[Consigne] Recopiez telles quelles les lignes, depuis celle qui contient « Screen dimensions: 489x265 » jusqu'à la dernière incluse, en omettant les images.

[Données brutes]
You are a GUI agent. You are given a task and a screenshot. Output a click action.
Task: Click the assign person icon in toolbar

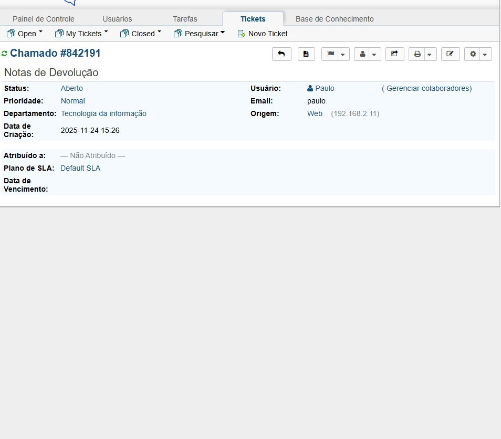point(362,54)
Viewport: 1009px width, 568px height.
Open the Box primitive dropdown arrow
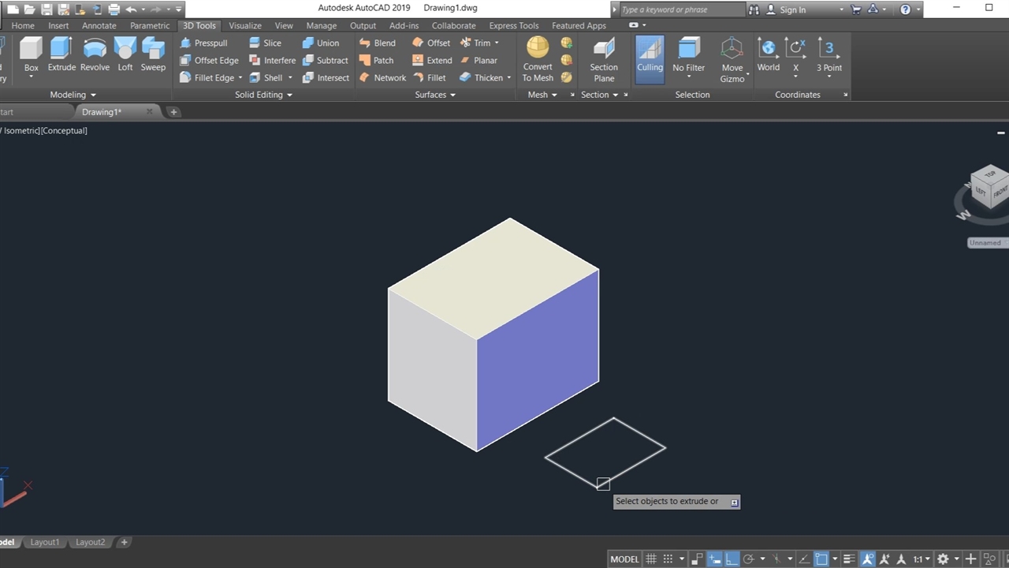pos(31,77)
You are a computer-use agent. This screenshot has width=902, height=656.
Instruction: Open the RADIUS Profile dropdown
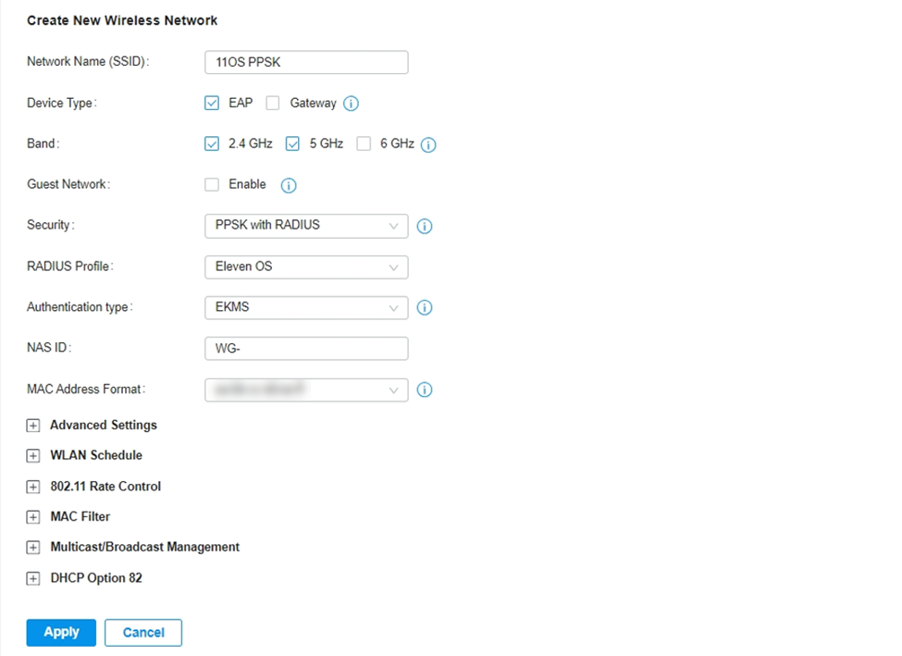pyautogui.click(x=305, y=266)

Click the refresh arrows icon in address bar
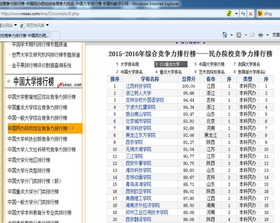(243, 13)
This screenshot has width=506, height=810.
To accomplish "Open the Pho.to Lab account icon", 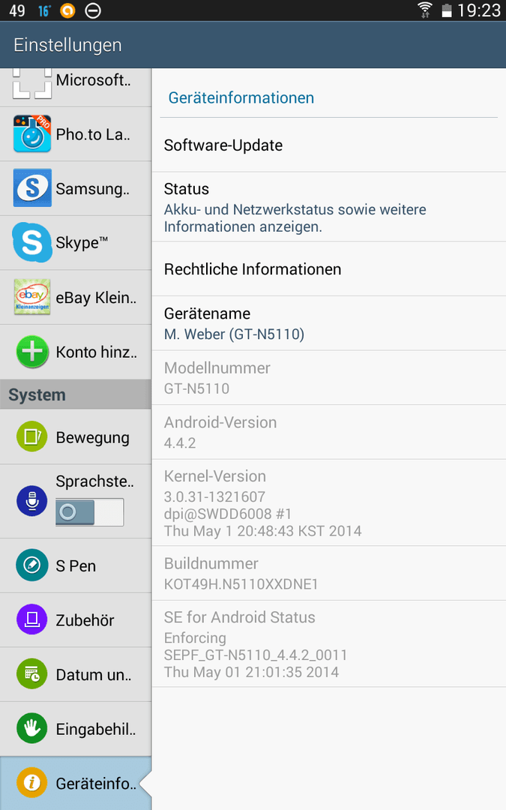I will (32, 134).
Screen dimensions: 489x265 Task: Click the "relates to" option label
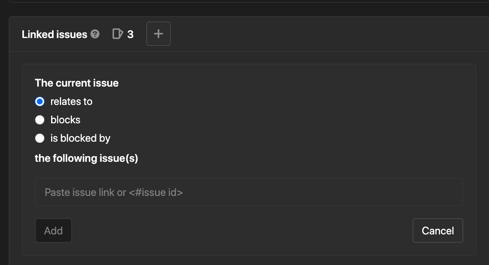71,101
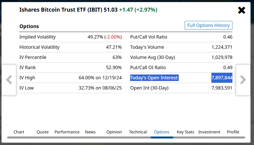254x145 pixels.
Task: Switch to the Chart tab
Action: coord(19,132)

[Exercice corrigé]
Screen dimensions: 489x265 Task: Click the "relates to" option label
71,101
254x145 pixels.
Task: Switch to the Chart tab
Action: coord(19,132)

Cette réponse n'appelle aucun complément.